Podemos comenzar por los programas sociales. Buena parte de ellos ha cambiado su enfoque tradicional: han dejado de ser intervenciones focalizadas en una lógica típicamente neoliberal para convertirse gradualmente en políticas universales. Resulta difícil escatimar las credenciales de izquierda a un gobierno que duplicó el monto de la pensión para adultos mayores y le dio acceso, de forma universal, a todo este grupo; y el hecho de haber diseñado programas para la juventud, tanto para favorecer su empleo como para apoyarlos en su educación hasta el nivel preparatoria. Lo mismo ocurre con la decisión de crear un programa piloto para otorgarles seguridad social a las trabajadoras del hogar; establecer un salario mínimo legal para esta categoría laboral, junto a los jornaleros agrícolas y, más importante aún, con haber promovido y alcanzado un aumento acumulado del salario mínimo de 60 por ciento durante los tres primeros años de gobierno, después de 44 años de pérdida sistemática en su poder adquisitivo.

Lo mismo puede decirse de la reforma que permitirá la libre sindicalización. En la medida en que esta reforma ofrece a los trabajadores una oportunidad para sacudirse del yugo que históricamente ha representado el charrismo sindical y mejorar sus condiciones de trabajo por la vía de un sindicalismo más combativo, como se explicará más adelante, se abren posibilidades para una agenda emancipadora que ha estado en la izquierda durante décadas. Y ni hablar de las iniciativas para regular la subcontratación laboral (outsourcing) que a partir de los años noventa precarizó los derechos de los trabajadores en detrimento de empresas que han evadido gran cantidad de impuestos y han burlado el pago de sus cuotas a la seguridad social.

## Material proporcionado:
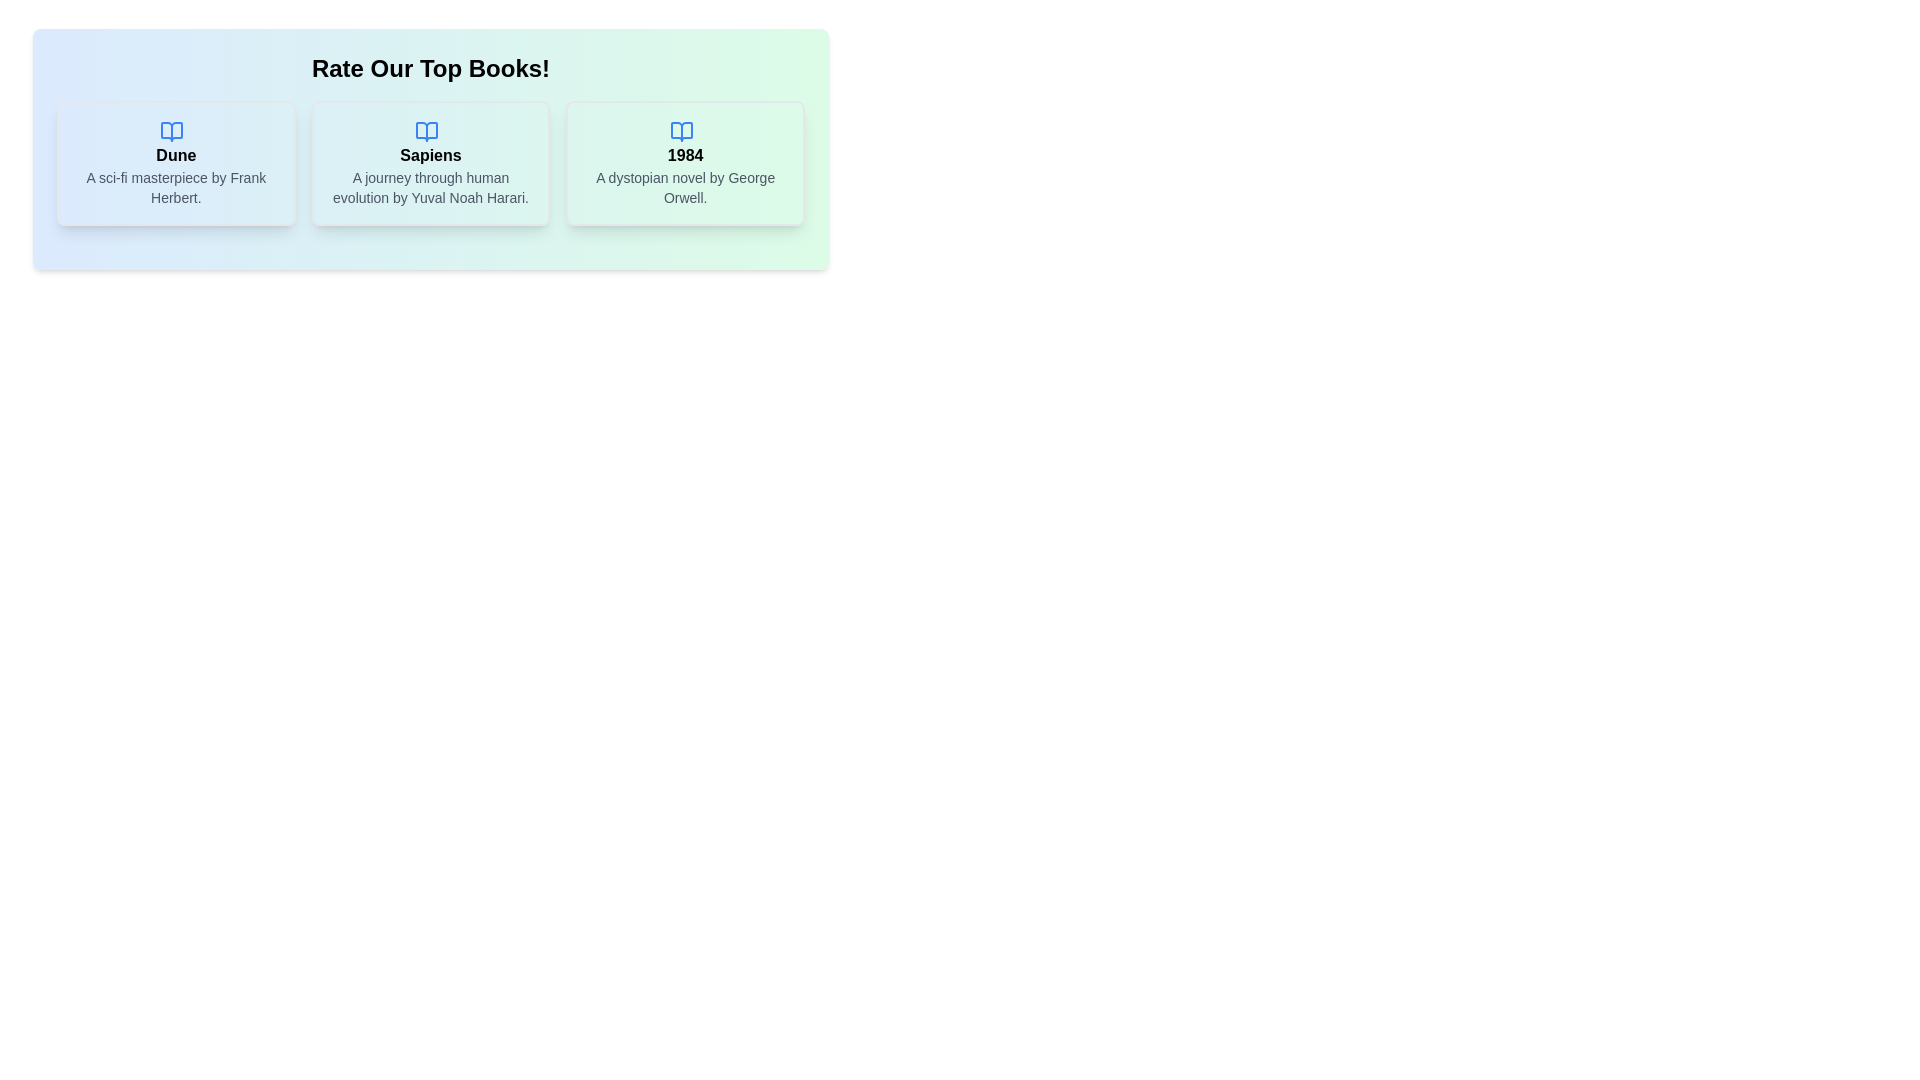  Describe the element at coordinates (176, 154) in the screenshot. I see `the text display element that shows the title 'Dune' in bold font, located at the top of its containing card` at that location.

## Partes del ejercicio:
• a. Enumera los grupos de personas que, según el primer párrafo del pasaje, recibieron alguna medida del gobierno.
• b. Reescribe el fragmento del pasaje comprendido entre "Lo mismo puede" y "la seguridad social.", ambos incluidos, y cambia "permitirá" por "garantizará".

## Ejercicio resuelto:
• a. Adultos mayores, la juventud, las trabajadoras del hogar y los jornaleros agrícolas.

• b.
Lo mismo puede decirse de la reforma que garantizará la libre sindicalización. En la medida en que esta reforma ofrece a los trabajadores una oportunidad para sacudirse del yugo que históricamente ha representado el charrismo sindical y mejorar sus condiciones de trabajo por la vía de un sindicalismo más combativo, como se explicará más adelante, se abren posibilidades para una agenda emancipadora que ha estado en la izquierda durante décadas. Y ni hablar de las iniciativas para regular la subcontratación laboral (outsourcing) que a partir de los años noventa precarizó los derechos de los trabajadores en detrimento de empresas que han evadido gran cantidad de impuestos y han burlado el pago de sus cuotas a la seguridad social.